Ancora più strano è che persone incapaci di dire bugie raccontavano di case dove vivevano “paure”, fantasmi che si impadronivano della casa quando non c’era nessuno facendo grandi rumori che si udivano anche fuori e spostando mobili e sedie.
Noi piccoli eravamo molto colpiti da questi racconti che spesso erano detti in una scenografia che sembrava creata per sottolineare il mistero e il timore. Immaginate una serata d’inverno. Fuori nevica e tira vento ( a f-lippin’) che non solo agita i lampioni appesi suscitandone lamenti metallici ma penetrando tra le case nei vicoli sparge nell’aria sibili e fischi minacciosi e infilandosi nei camini ributta dentro il fumo con brontolio cavernoso e prolungato. Qualche bambino sta vicino al fuoco nella stanza senza luce. Ogni tanto la fiamma si ravviva e proietta contro i muri le ombre che ondeggiano lunghe e spaventose. Un anziano o un ragazzo grande racconta, lentamente, seriamente di briganti, di streghe, di fantasmi. Non hai nemmeno il coraggio di guardarti dietro anche se lo desideri tanto per essere sicuro che una di quelle “paure” non stia per prenderti alle spalle. Per te diventava un problema se ti si ordinava di andare a prendere un oggetto in un’altra stanza. A meno che non avessi un protettore che ti rassicurasse. Nella casa del mio amico d’infanzia, c’era Tat F’rcucc’, un fantasma nemmeno tanto cattivo. Era nascosto nella grande tinella per la vendemmia che era nella stalla, uno stanzone comunicante con una porta con la cucina. Andare a prendere la legna nella stalla significava passare vicino la tinella ma la paura era attenuata da Ciurcìll che non era lo statista inglese ma semplicemente il grande asino sul quale montavamo quando il padre del mio amico tornava dal campo. Bastava che Ciurcìll si girasse verso di noi per rassicurarci.
Quando le strade e la case furono invase dalla luce, quando i carretti che circolavano anche di notte furono sostituiti dalle auto, scomparvero fantasmi e paure.
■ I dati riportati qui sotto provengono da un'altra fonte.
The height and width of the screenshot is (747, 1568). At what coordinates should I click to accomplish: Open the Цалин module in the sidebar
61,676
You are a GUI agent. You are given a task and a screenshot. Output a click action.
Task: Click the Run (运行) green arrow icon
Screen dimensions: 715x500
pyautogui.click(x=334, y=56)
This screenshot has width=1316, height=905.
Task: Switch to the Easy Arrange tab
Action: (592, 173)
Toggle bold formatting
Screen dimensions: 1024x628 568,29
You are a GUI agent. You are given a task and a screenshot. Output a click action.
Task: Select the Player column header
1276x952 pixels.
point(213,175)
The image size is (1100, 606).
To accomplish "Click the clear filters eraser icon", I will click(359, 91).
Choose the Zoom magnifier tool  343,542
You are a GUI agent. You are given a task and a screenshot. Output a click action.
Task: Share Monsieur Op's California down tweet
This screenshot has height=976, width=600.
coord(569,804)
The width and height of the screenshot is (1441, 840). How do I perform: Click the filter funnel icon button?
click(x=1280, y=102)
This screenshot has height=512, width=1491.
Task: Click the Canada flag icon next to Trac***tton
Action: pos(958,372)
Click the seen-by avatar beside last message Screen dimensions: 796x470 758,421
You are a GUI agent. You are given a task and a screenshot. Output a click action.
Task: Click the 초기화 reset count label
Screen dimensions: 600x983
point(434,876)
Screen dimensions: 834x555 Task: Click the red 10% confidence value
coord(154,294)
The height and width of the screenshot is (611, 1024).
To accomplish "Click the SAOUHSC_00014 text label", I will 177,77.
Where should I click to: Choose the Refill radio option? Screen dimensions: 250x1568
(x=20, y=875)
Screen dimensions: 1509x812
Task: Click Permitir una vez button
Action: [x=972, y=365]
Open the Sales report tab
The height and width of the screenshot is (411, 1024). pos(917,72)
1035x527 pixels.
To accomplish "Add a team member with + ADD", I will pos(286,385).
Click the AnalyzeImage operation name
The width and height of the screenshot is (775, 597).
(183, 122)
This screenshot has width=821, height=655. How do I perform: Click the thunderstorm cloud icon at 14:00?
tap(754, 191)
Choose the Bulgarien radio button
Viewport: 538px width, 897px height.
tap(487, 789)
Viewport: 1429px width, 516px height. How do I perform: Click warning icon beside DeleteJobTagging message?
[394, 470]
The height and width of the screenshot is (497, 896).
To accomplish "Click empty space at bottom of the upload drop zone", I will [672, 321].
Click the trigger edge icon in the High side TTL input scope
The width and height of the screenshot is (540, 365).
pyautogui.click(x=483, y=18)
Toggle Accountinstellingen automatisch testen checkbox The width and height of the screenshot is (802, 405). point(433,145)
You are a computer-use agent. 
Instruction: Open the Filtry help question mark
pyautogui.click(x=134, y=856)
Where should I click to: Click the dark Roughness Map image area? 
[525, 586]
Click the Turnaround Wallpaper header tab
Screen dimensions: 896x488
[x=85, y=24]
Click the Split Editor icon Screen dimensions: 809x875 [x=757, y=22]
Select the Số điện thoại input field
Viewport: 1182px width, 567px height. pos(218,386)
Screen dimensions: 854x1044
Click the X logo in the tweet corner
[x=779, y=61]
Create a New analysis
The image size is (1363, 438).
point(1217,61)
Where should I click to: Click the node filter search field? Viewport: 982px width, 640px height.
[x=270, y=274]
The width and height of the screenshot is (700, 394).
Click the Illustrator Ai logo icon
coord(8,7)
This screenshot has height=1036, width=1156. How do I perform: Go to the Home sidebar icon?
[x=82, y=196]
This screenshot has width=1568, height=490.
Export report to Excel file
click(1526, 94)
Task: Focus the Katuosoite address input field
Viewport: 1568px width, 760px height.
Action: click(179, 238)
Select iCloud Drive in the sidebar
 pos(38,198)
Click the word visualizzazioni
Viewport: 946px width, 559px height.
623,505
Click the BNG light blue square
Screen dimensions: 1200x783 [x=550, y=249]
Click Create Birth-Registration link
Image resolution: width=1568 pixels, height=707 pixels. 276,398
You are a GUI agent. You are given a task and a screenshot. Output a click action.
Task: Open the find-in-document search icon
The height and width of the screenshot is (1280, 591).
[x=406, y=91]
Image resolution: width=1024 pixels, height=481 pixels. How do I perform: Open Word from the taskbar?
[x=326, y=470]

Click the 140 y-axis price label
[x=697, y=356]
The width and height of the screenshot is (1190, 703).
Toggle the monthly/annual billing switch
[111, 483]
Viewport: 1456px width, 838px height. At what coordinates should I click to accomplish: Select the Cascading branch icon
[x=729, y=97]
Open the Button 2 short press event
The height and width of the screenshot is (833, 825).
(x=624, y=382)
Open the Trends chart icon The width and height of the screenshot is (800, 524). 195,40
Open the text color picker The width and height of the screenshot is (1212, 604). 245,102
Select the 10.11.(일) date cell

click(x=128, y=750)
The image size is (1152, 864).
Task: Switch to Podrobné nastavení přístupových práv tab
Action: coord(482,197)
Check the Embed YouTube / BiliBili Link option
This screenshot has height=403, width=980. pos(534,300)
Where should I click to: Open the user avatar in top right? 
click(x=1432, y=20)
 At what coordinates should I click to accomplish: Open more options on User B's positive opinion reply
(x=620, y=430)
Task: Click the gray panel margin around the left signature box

Venne meno la fantasia. Vennero meno il racconto dialettale, la possibilità di fare domande e avere risposte, di fare commenti. In realtà quei fantasmi e paure sono stati sostituiti da altri fantasmi e paure. Più in carne, più pericolosi. E quel raccontare e chiedere e fare commenti è stato sostituito dal freddo elettrodomestico che incatena molti con le sue immagini e voci elettroniche lontane da noi al quale non puoi porre domande. Il buio s’è portato via stelle paure e fantasia. La luce che lo ha sostituito ha dilatato la realtà, prolungato il giorno, riempito le case di suoni e visioni provenienti da molto lontano. Da un altro mondo.